Il vero John Robertson scompare il 20 maggio 1968 quando il suo elicottero, dopo essere stato colpito dai vietcong, precipita in una zona impervia. Impossibile andarlo a cercare. La moglie e le due figlie sperano. Per dieci anni. Poi la resa: nel 1978 è dichiarata in modo ufficiale la sua morte.
La saga del sergente non si conclude però con il nome sulla tomba vuota. Un veterano, Tom Faunce, contatta il regista e gli svela un caso incredibile. «Ho ricevuto una segnalazione della presenza nella giunga di un fratello d’armi. Tutti lo davano per morto e invece è vivo. Si chiama Robertson», è il gancio. Faunce, uomo dal passato problematico, aggiunge di aver indagato e di essere poi riuscito a trovare il «disperso». Il presunto sergente, 76 anni, racconta di essere stato torturato e chiuso in un campo di prigionia. Dopo quattro anni di sevizie riesce a fuggire. Lo salva una donna di un villaggio che lo cura con amore. I due si sposano e l’americano prende il nome dell’ex marito della sua compagna: Dang Tan Ngoc, vietnamita-francese. La cosa strana è che il «sergente» a causa di quello che ha sofferto ha dimenticato completamente l’inglese. Il regista reagisce con scetticismo, però cambia idea dopo un viaggio in Vietnam e l’incontro con l’uomo. Il progetto del film va avanti, nasce «Unclaimed», incentrato sull’impegno di Faunce e il dramma del militare.
Ma sono soltanto loro a crederci. Il Pentagono è a conoscenza della vicenda del finto Robertson dall’82, l’ha dichiarata una truffa dopo la comparazione delle impronte digitali. Il regista, pur sulla difensiva, ribatte: lui non ha chiesto nulla in cambio, i parenti del sergente non sono stati mai sottoposti al test del Dna, un suo commilitone e la sorella lo hanno riconosciuto con certezza. Le autorità militari cercherebbero solo di coprire i fatti.
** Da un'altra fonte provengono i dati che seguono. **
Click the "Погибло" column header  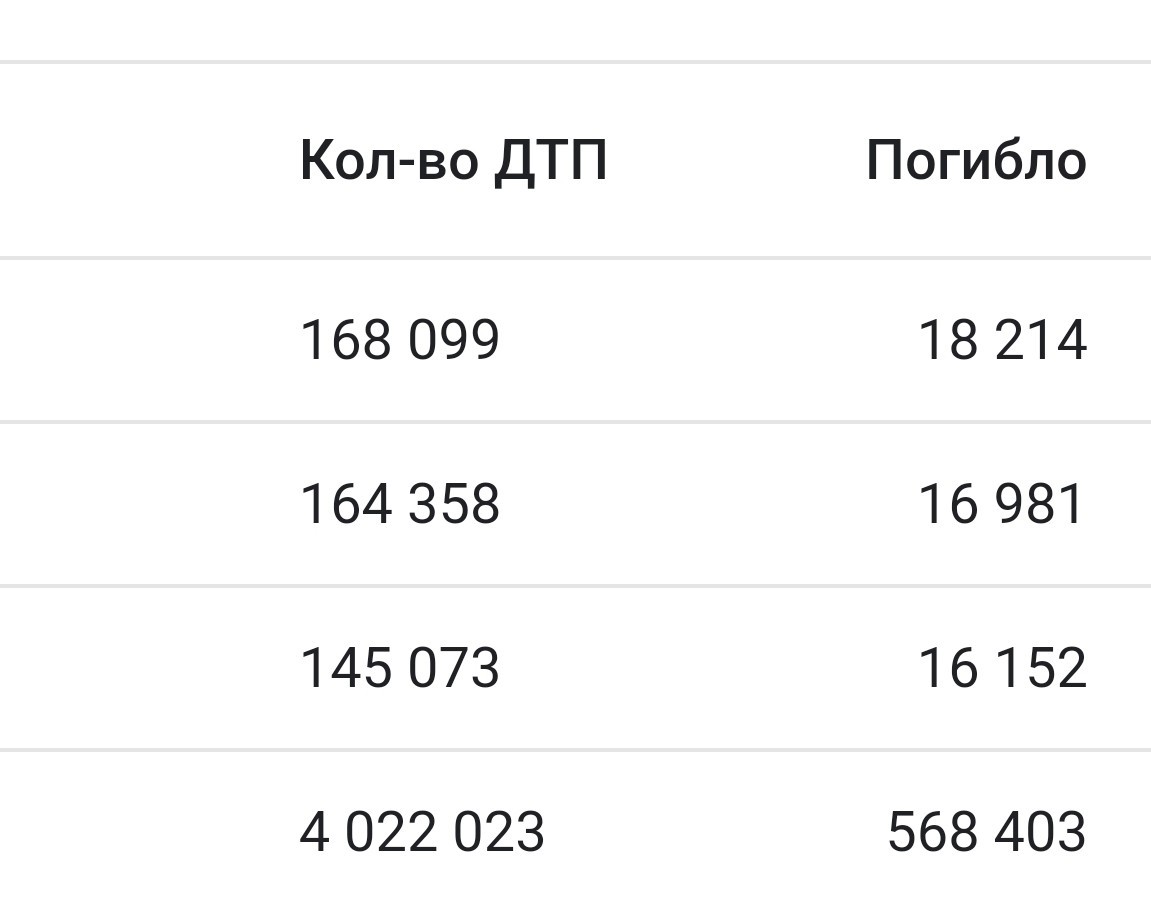[976, 162]
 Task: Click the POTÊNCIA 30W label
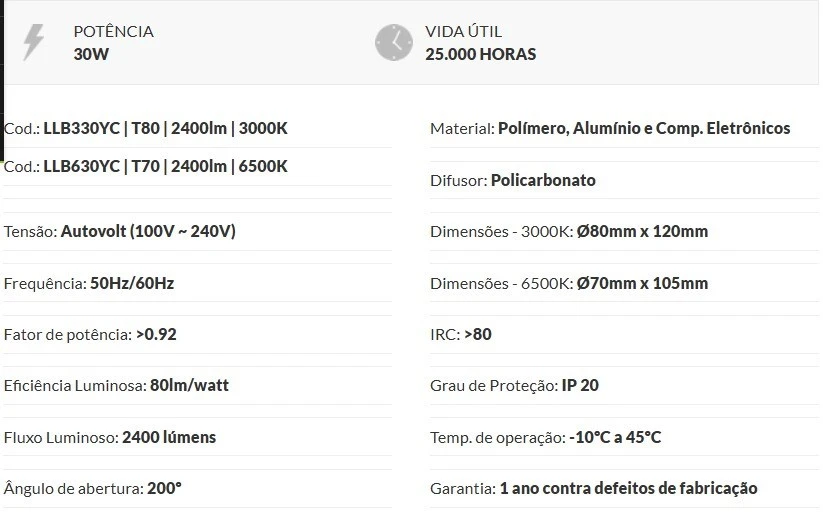[113, 42]
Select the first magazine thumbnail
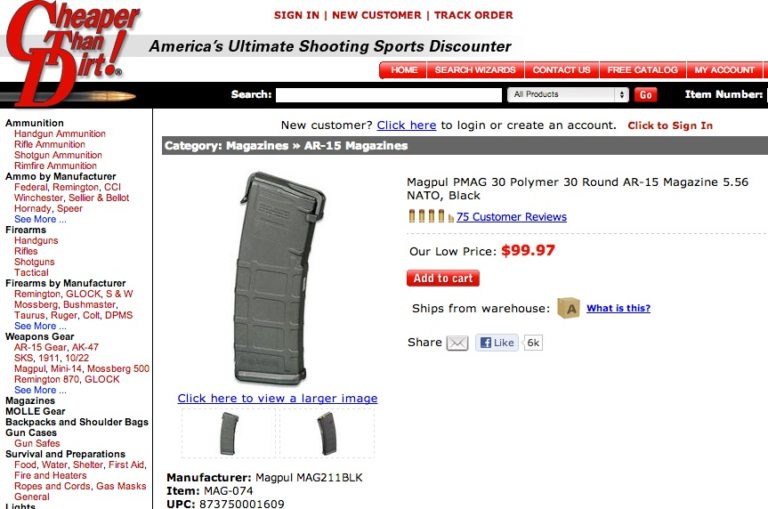 [x=228, y=433]
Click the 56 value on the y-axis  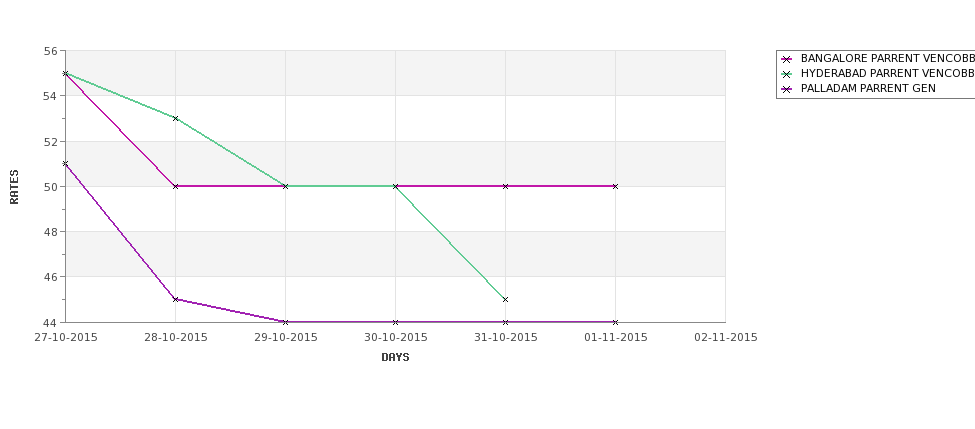(x=50, y=51)
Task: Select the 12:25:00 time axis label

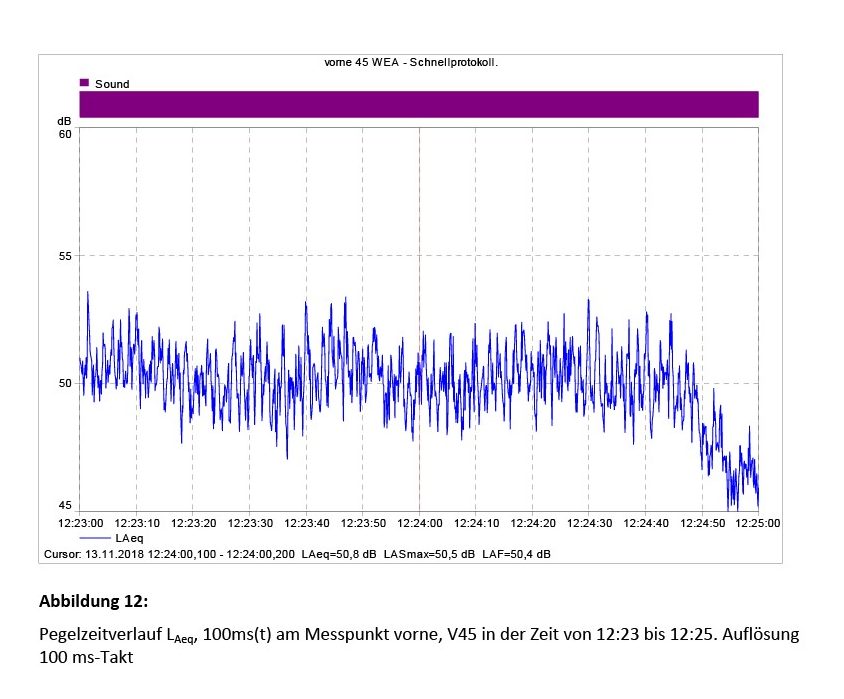Action: point(757,523)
Quanto sostenuto da Jorgenson non suona strano a chi, ancora oggi, negli Usa sospetta un complotto del governo per nascondere la verità su alcuni dei 1649 dispersi del Vietnam. Anni fa, un ex ufficiale, Bo Gritz era riuscito a spillare del denaro a Clint Eastwood per finanziare un’operazione di mercenari mirata a recuperare dei militari statunitensi. Film come «Rambo» e «Fratelli nella notte» hanno cavalcato il tema aggrappandosi a qualche segnalazione che ogni tanto arrivava da Oriente. In passato sono circolate foto satellitari che mostravano «scritte» con tronchi o altro in Laos e Vietnam che potevano essere dei messaggi di militari americani. Indizi e non prove, ma sufficienti per chi non è convinto della versione ufficiale che «laggiù ci sono ancora dei nostri ragazzi».